Truth and Lies

You are sitting there comfortably in the shop. The aroma of coffee permeates your lungs, the smell is as much relaxing as it is intoxicating to you. It’s why you choose to go there every morning, but that isn’t the only reason. She goes there.

You’ve been talking to her regularly for the past month. She’s wonderful, the vision of everything that you’ve ever dreamed of. And she likes you.

The problem is that you’re married. Not only that, you’ve been lying to your wife consistently about where you’ve been going and why.

And then the girl you’ve been waiting for steps in… followed by your wife.

Discomfort comes easy to me thinking about that. For instance, I don’t like watching a show or movie, or reading a book where the character knowingly lies, then lies to cover the lie, spinning a web that they have trouble keeping track of, much like the story above. There’s plenty of ways that I could rewrite that story to make any of the characters there more sympathetic, or to justify the lie or even make it more damning. Suffice to say, it’s still a lie that is at the center of it.

I prefer honesty. That’s not to say that I am some bastion of honest report. What it is saying is that I would rather tell the truth or not anything at all.

Truth itself can be muddy, subjective, and illusive, but that’s another topic.

Telling the truth, or trying to adhere to it, is a difficult task. It is easy too. Because lies are stressful. I lived a similar situation in my life nearing two decades ago. Marriage was the next step, but I was not happy. My fiancé was blindsided by the suddenness of it all when my lying caught up to a point where I could not carry them any longer. Since then, it’s been tough for me to accept lies, the feelings from those days nearly as palpable today.

There’s stress in trying to keep track of all the lies. And the explosion that occurs when the lies come to their natural end is most often terrible. Karma is a great way to equate what I am talking about.

Again, telling the truth is tough. We all lie to some degree or another, often about very simple, dismissive things. Think: “I love that gift you got me! Thank you!” when the truth is that the gift was hardly more than a banal gift, hardly worth noting. But we don’t want to hurt the person’s feelings. Lying in those ways is harmless (or is it?).

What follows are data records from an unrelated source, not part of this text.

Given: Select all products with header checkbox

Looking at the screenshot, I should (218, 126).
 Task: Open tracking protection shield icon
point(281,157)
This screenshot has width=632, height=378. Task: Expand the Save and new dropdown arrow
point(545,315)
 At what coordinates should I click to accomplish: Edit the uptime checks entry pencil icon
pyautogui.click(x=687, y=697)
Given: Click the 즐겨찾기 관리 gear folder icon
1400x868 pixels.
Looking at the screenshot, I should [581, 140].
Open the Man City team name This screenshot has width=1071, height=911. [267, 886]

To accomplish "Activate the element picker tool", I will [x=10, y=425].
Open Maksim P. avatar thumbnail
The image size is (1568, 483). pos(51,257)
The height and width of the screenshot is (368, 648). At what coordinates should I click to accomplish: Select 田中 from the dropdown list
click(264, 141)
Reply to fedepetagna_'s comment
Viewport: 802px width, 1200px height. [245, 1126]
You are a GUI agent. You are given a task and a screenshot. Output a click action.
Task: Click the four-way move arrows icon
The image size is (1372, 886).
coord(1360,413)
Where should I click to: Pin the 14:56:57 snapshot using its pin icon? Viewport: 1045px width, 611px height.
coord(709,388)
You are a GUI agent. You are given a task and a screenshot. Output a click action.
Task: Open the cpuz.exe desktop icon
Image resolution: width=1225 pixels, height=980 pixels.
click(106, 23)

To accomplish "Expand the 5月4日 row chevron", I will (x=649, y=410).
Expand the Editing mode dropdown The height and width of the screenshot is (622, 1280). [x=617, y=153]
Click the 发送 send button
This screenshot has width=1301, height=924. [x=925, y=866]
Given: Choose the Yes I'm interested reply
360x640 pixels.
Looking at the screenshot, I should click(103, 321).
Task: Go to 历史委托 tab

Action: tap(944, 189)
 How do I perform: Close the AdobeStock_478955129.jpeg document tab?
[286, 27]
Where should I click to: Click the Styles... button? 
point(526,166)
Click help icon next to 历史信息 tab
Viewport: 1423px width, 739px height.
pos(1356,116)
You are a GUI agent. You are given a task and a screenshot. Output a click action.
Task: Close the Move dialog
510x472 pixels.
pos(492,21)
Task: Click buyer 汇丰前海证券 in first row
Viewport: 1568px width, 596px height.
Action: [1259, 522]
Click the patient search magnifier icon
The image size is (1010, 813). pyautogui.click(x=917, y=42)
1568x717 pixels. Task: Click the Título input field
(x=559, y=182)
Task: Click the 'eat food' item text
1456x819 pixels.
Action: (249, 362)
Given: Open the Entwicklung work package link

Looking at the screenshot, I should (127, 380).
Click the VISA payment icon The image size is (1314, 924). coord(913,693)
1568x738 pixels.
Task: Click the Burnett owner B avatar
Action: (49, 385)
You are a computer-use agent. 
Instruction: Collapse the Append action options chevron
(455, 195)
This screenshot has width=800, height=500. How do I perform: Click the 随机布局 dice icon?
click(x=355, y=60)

The most insidious lies are the ones we tell ourselves. It’s the stories that we create to justify a narrative to keep us away from the truth. We convince ourselves that the lies are OK, so much so that we even begin to see these falsities as truth. Then, to protect ourselves, we dig in. Trenches are constructed of what becomes a battlefield where truth is mowed down in an effort to protect the lies we’ve constructed.

Correcting for the lies that we tell others often begins with addressing the lies we tell ourselves. Many times we don’t want to address these lies as it means stepping out from the safety of the trenches. That’s damn well dangerous. But what lies on the other side when we are truthful with ourselves is growth, and though growth is painful, it can be eternally rewarding.